Dr. Bruce Tonn, Co-Founder and President, is a tenured professor at the University of Tennessee, Knoxville in the Department of Political Science. Three themes run through his research and interests:
- Convergence of science and technology on sustainable designs for community-based, energy, industrial, and other systems.
- Rigorous evaluation of low-income energy and other programs that promote equitable sustainable futures.
- Very long-term perspectives of sustainability with explicit concern for the well-being of future generations.
- Principal Investigator for the retrospective and American Recovery and Reinvestment Act period evaluations of the Department of Energy’s Weatherization Assistance Program.
- Principal Investigator for a U.S. Department of Energy Sunshot grant to reduce the non-technical costs of rooftop solar in the state of Tennessee (through his position as a tenured professor at the University of Tennessee).
- Co-chair of a National Science Foundation study panel on Societal Benefits and Implications of Converging Knowledge and Technology.
Erin Rose, Co-Founder and Vice-President of Social Equity, received her Master of Science in Social Work with a concentration in macro-scaled social work in the areas of environmental policy and justice, community organizing, and administration. Her current work involves the design and implementation of studies targeting energy program impacts on households of low-socioeconomic status. Ms. Rose was project lead for the design and implementation of multiple studies under the national evaluation of the Department of Energy's Weatherization Assistance Program (WAP) including the development of a survey instrument administered to occupants in efforts to characterize the WAP eligible population and to evaluate the Program's impact on dwelling characteristics and quality, health, affordability, and satisfaction. Ms. Rose also managed a social network study exploring the impacts of communication of WAP recipients' experiences with weatherization on program utilization, household energy consuming behavior and investment in energy-efficiency measures. She also managed a study with Washington State Institutional Review Board approval for the collection of Medicaid records in efforts to measure changes in asthma treatment related costs for children in homes that received Weatherization Plus Health measures. Her background provides the skills necessary to study social justice issues related to household level fuel poverty, access to resources, the impact on home energy-efficiency programs on Indoor Environmental Quality (IEQ) and health, climate change and other areas of environmental impacts on persons of vulnerable status.
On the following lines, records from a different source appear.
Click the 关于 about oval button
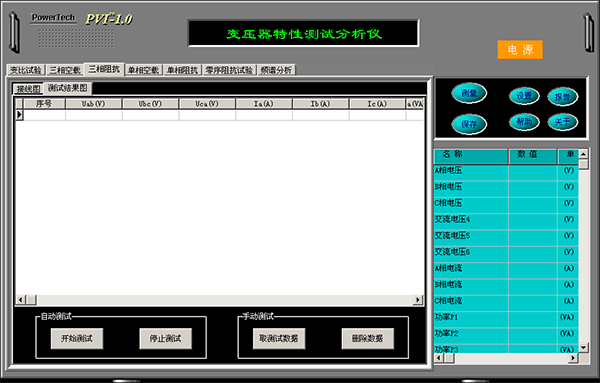 pyautogui.click(x=562, y=122)
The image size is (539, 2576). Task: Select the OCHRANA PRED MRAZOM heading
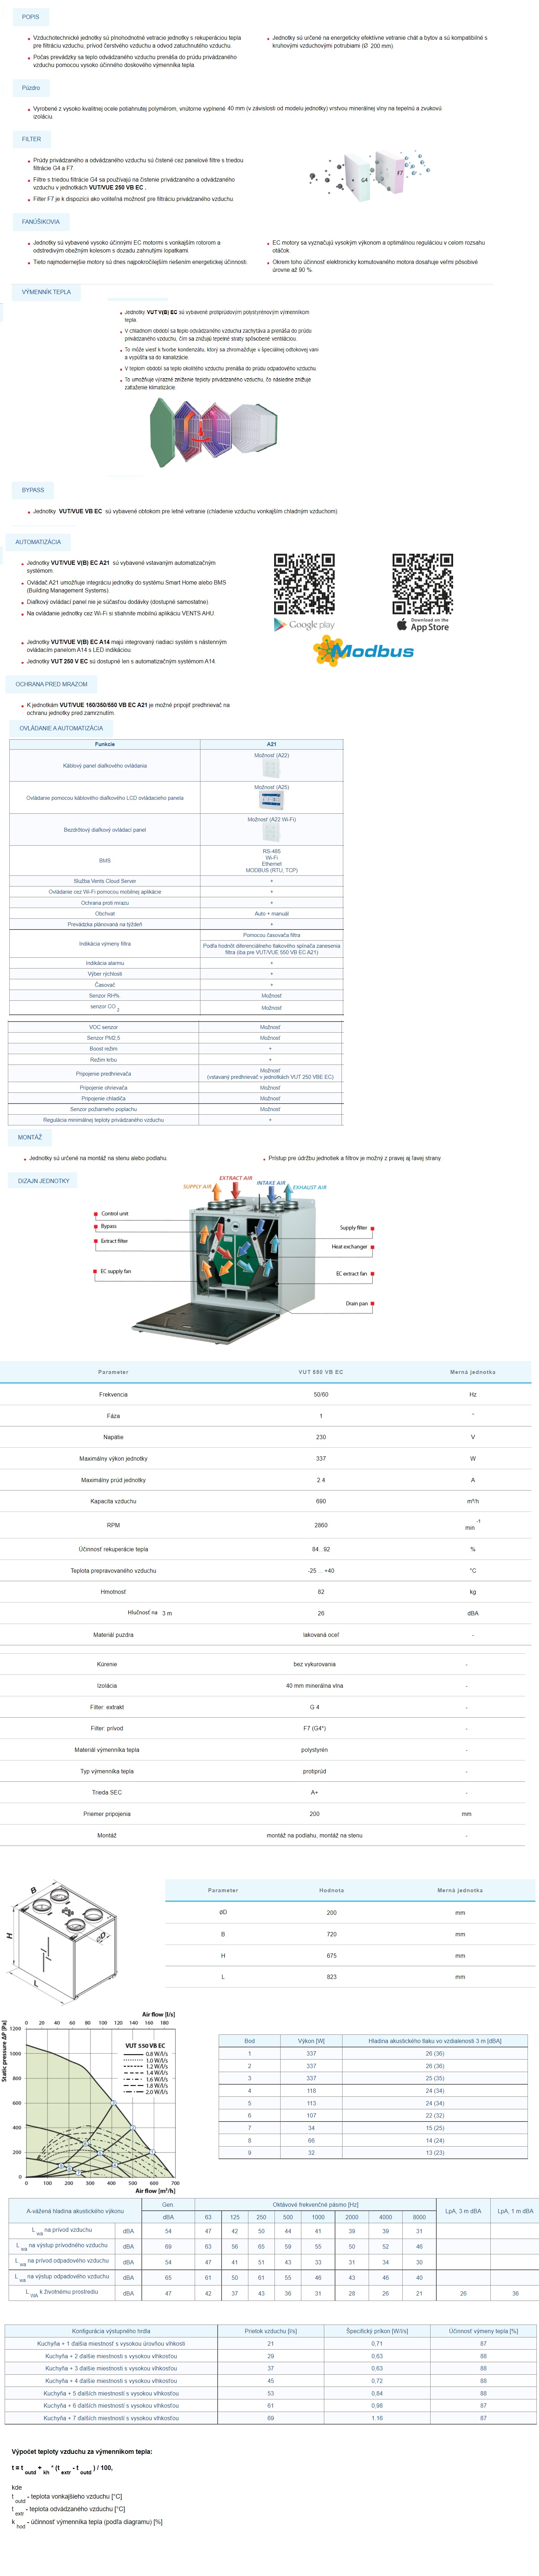point(51,684)
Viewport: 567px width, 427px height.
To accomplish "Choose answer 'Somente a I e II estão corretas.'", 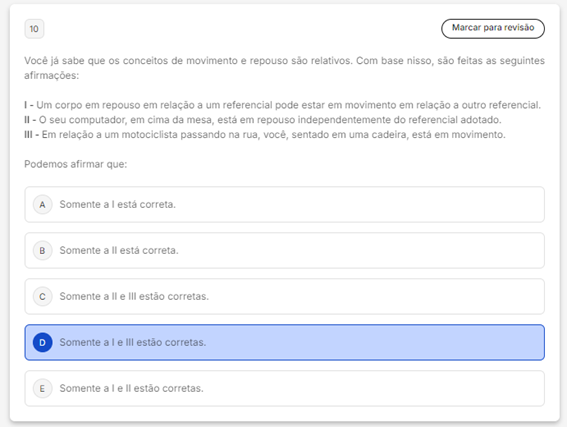I will 131,388.
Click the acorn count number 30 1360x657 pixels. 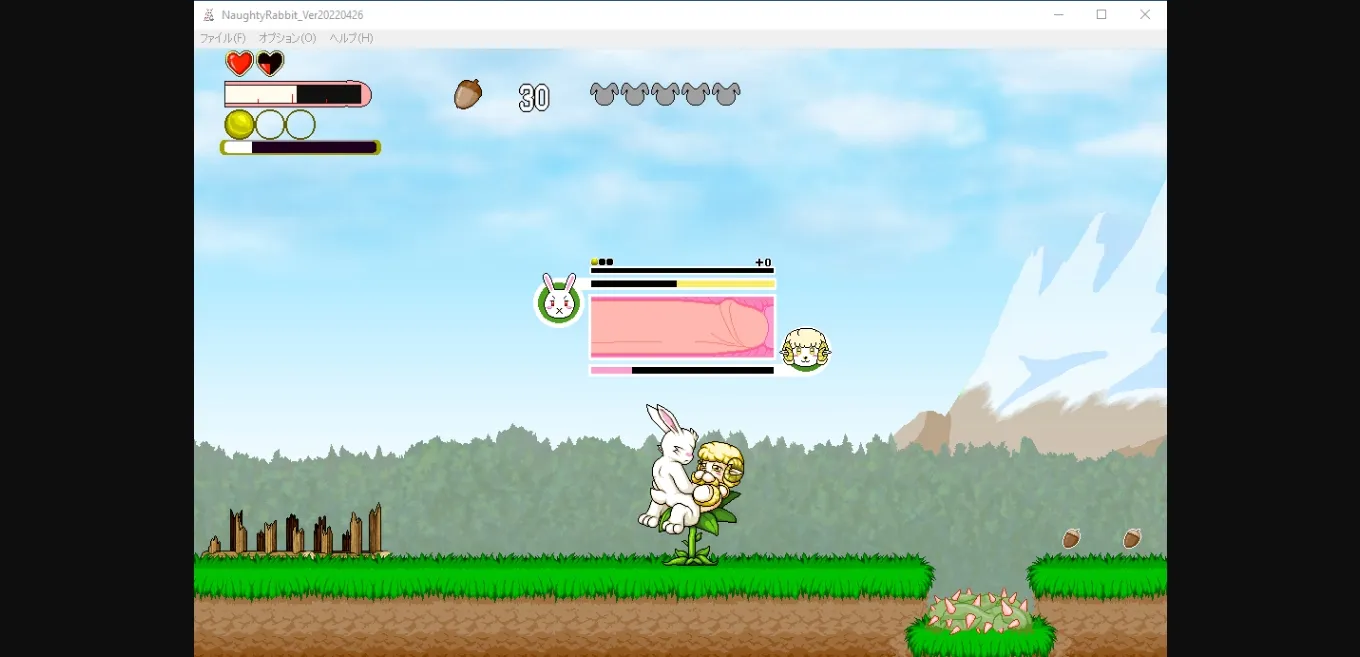534,97
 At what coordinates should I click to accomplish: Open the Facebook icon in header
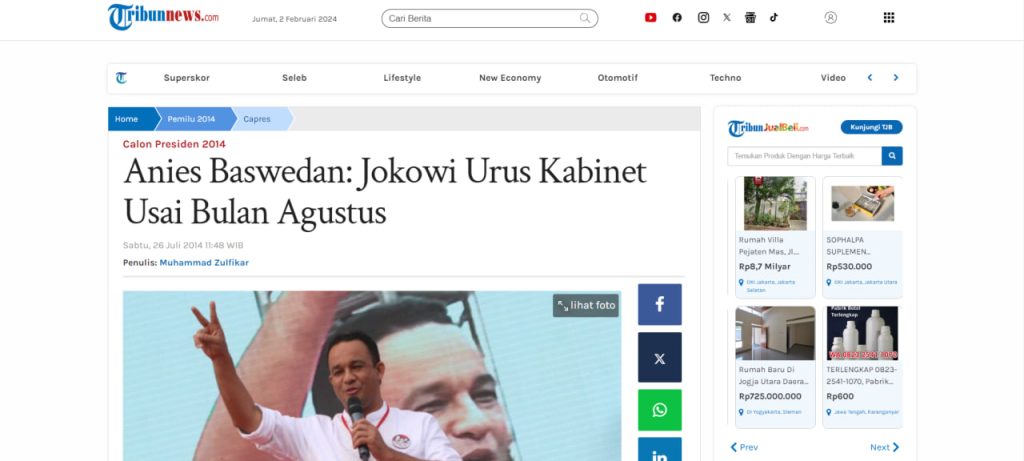tap(677, 18)
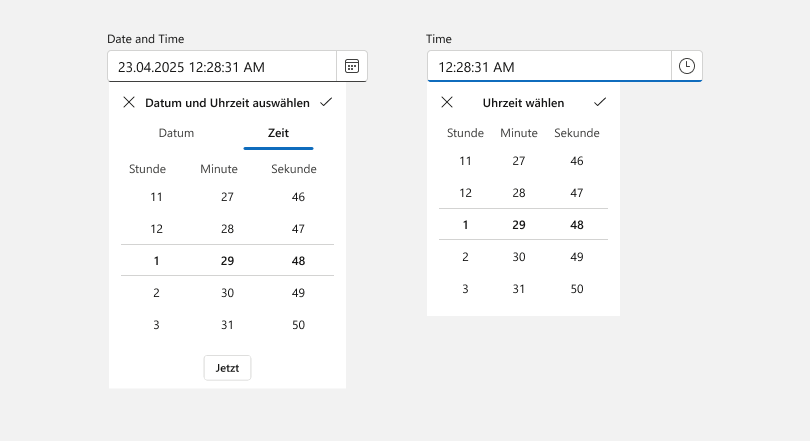The image size is (810, 441).
Task: Select hour 11 in 'Uhrzeit wählen' picker
Action: [465, 161]
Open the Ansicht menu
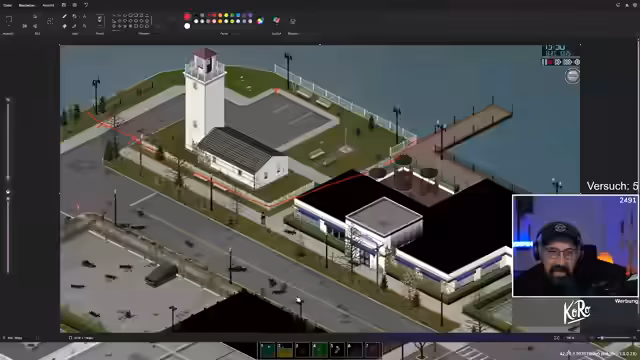This screenshot has width=640, height=360. click(48, 5)
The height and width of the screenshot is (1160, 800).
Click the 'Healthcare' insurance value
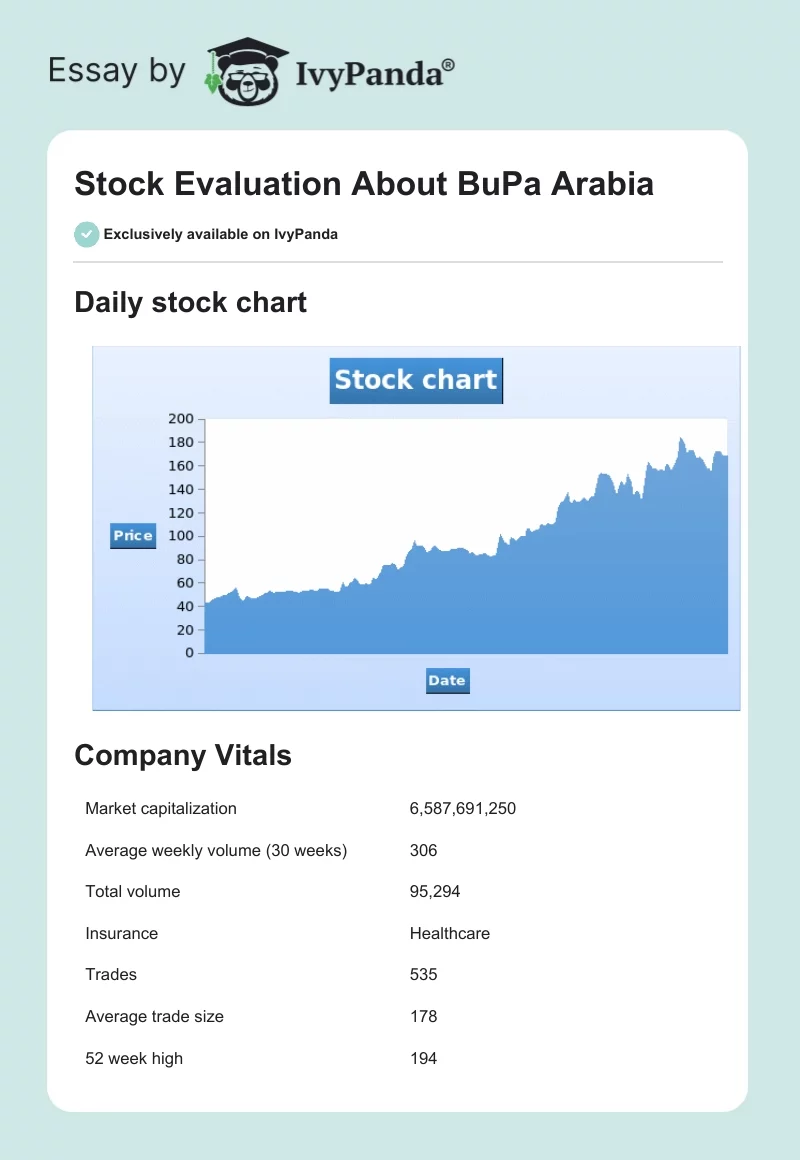coord(450,933)
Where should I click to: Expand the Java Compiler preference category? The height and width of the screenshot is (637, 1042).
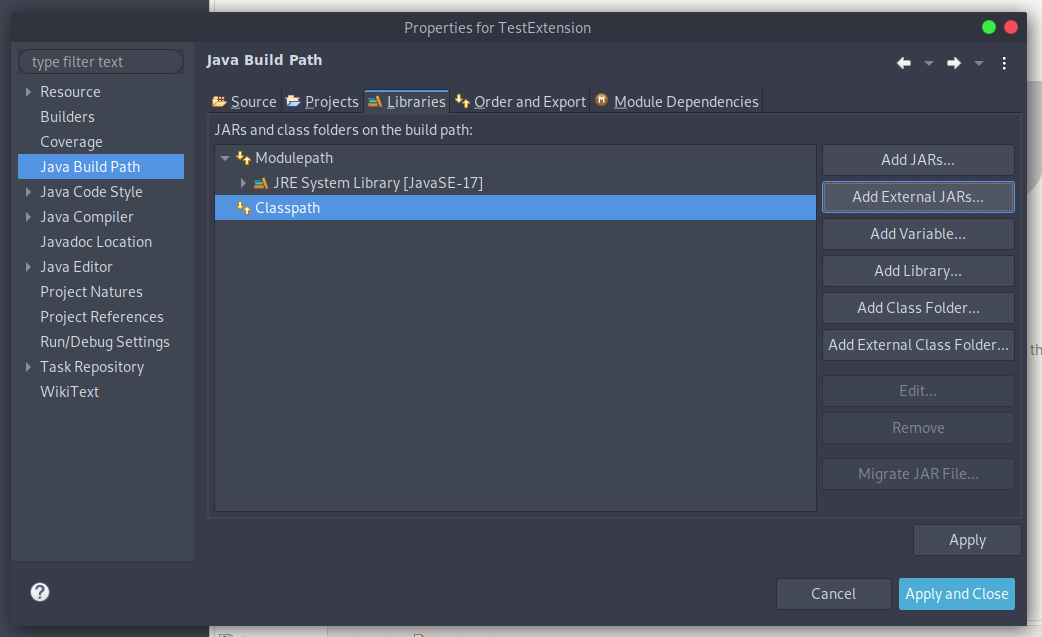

Beth Hawkins, Co-Founder and Vice-President of Research Development, received her Master of Science in Landscape Architecture with a concentration in Environmental Planning and Design; her undergraduate degree is in Cultural Anthropology. Between her tenure at Oak Ridge National Laboratory, and, currently, with Three3, Ms. Hawkins has seven years experience working in the research field as a social scientist. Her work has primarily been focused on program evaluation through the measurement of impacts and outcomes, systems analysis, case studies, participatory planning processes and community engagement, identification of key actors and social network analyses, and workshop design and facilitation. Most recently she managed an effort to evaluate and assess local placemaking initiatives focusing on the connection between built environment, public health and resiliency. Currently she is co-managing a regional evaluation of the health and resilience benefits of improving the energy-efficiency of affordable multifamily housing--leading the monetization effort for reduced incidences of medical care and deaths due to thermal stress, and the assessment of the building systems resilience benefits of energy-efficiency retrofits. This project builds upon the research she conducted at Oak Ridge National Laboratory while co-managing the national evaluation of the U.S. Department of Energy’s low-income Weatherization Assistance Program (WAP), and the associated energy and non-energy health- and household-related impacts.
Michaela Marincic graduated Summa Cum Laude with a B.A. in English from a small liberal arts college in 2016. At St. Olaf College, Marincic also studied Environmental Science and Sustainable Development, Economics, and Computer Science. Two deep-seated fascinations drive her intellectual work: human beings and efficiency. Sustainability merges these fields to find how humans can live and organize societies efficiently to reduce waste and emissions. In 2016, Marincic led research at the intersection of environmental psychology and literature that found subjects who read haiku with nature imagery experienced a reduction in negative affect (e.g. anger, nervousness) while subjects who read haiku with non-nature imagery experienced no statistically significant effect on either affect. The findings further support the theory that certain forms of exposure to nature can improve human well-being. Marincic also contributed to research on health benefits resulting from low-income residential weatherization in Knoxville, TN in 2017. For Marincic, energy efficiency and sustainable, healthy living continue to motivate further research and information dissemination.